Good Friday 2020
Can Good Friday still be good in the time of the coronavirus pandemic? Of course, that it can. Good Friday is good not because the goodness of this day is somehow dependent on us, on how we feel or how we chose to look at it. The goodness of this day depends on one thing only, on what happened on the original Good Friday in the life of Jesus of Nazareth.
Today, we look not to ourselves, but to the cross of Jesus. We read and reflect on the Passion of the Lord, and we are drawn to stand at the foot of the Cross - with Mary, the sorrowful mother of Our Lord, and with John, the disciple whom he loved.
John the Evangelist takes us into that most intimate moment of the Passion by allowing us to hear the words Jesus speaks firstly to his mother: ‘Woman, this is your Son’, and secondly to John: ‘Here is your mother’ (J 19.26-27).
This is a moment of merciless separation, of an agonizing suffering felt by the three of them. Jesus, hanging on the cross and dying, remains out of their reach. They cannot touch him or offer him any comfort during this last hour. Despite standing so near the cross they are not able to touch him. They are forced to keep their distance.

BRIEF A: Write out the part of the Good Friday reflection from "John the Evangelist" up to and including "mother’ (J 19.26-27).", word for word.
BRIEF B: Name the three people the Good Friday reflection means by "the three of them".
The listing that comes next is separate material from the Good Friday reflection.

GIVEN INFORMATION:
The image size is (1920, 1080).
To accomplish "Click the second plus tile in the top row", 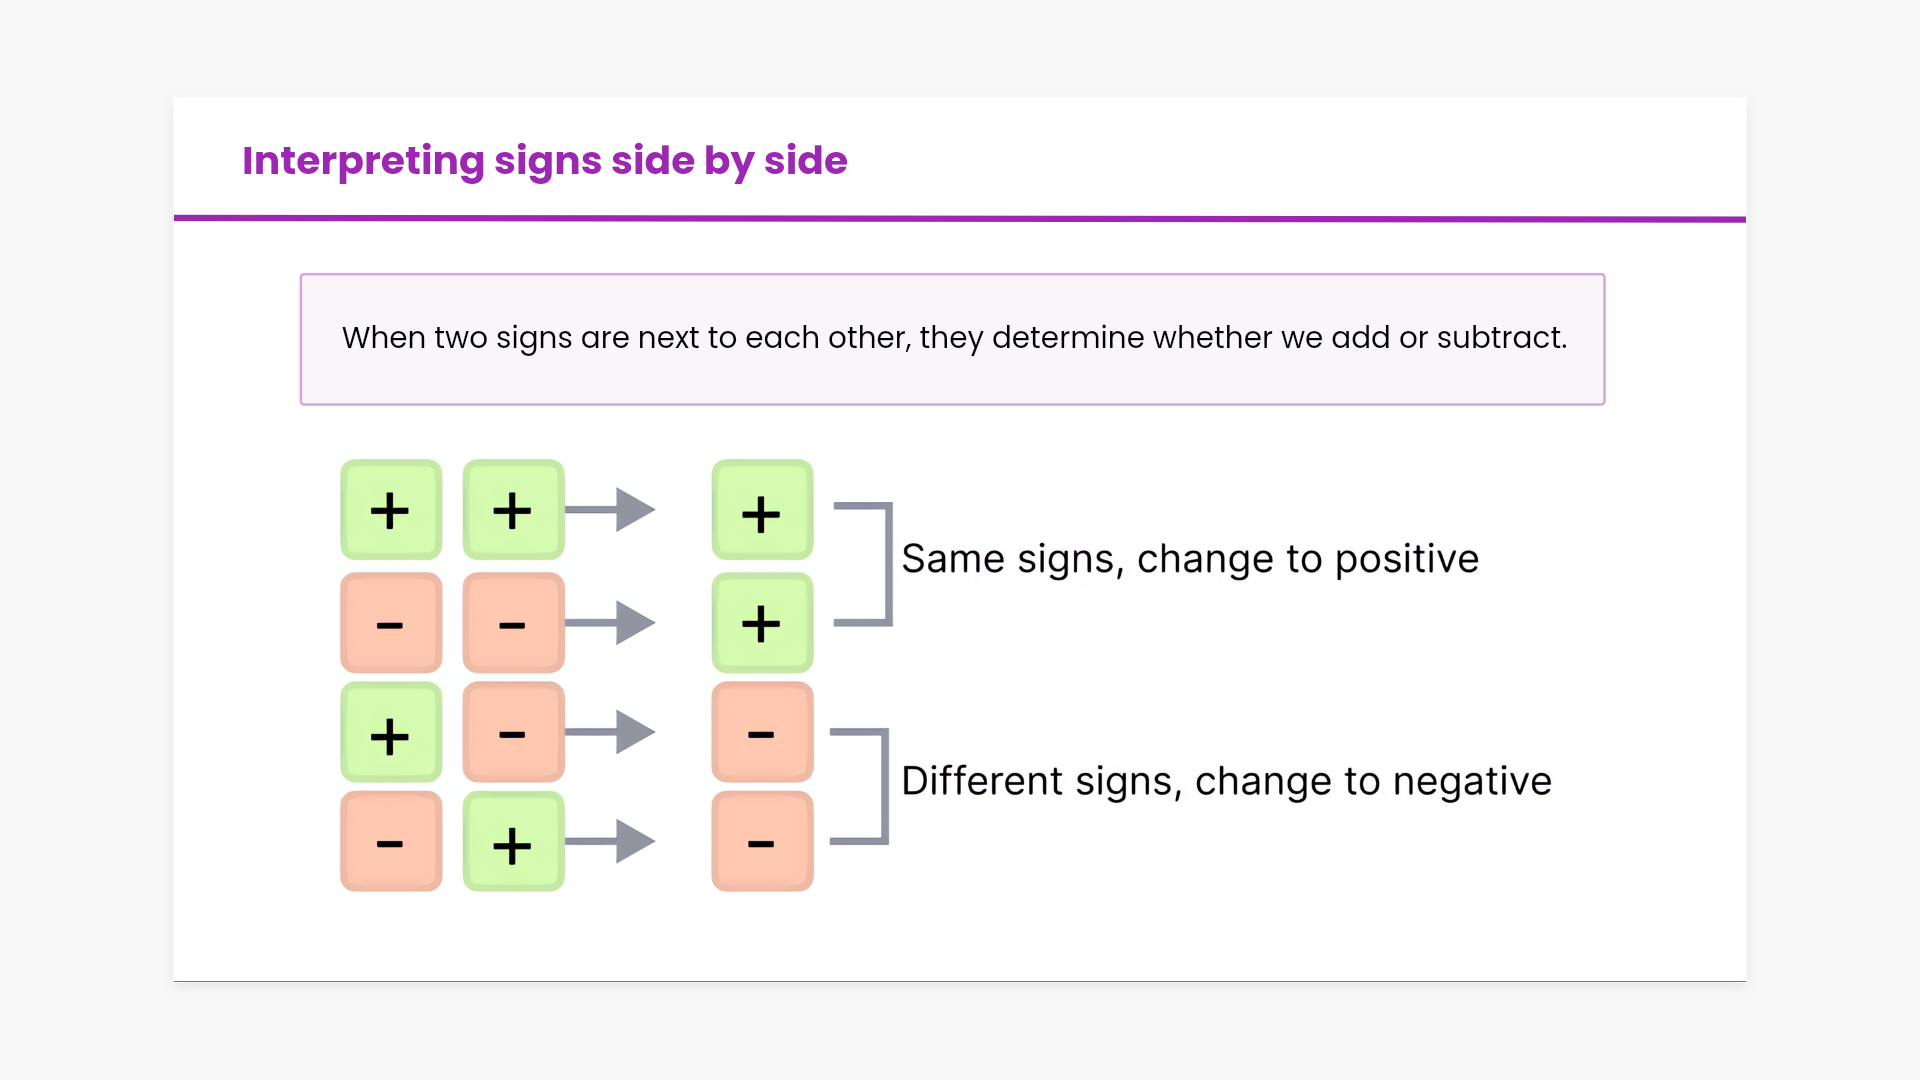I will click(x=513, y=510).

EXPECTED OUTPUT A:
John the Evangelist takes us into that most intimate moment of the Passion by allowing us to hear the words Jesus speaks firstly to his mother: ‘Woman, this is your Son’, and secondly to John: ‘Here is your mother’ (J 19.26-27).

EXPECTED OUTPUT B: Jesus, Mary, John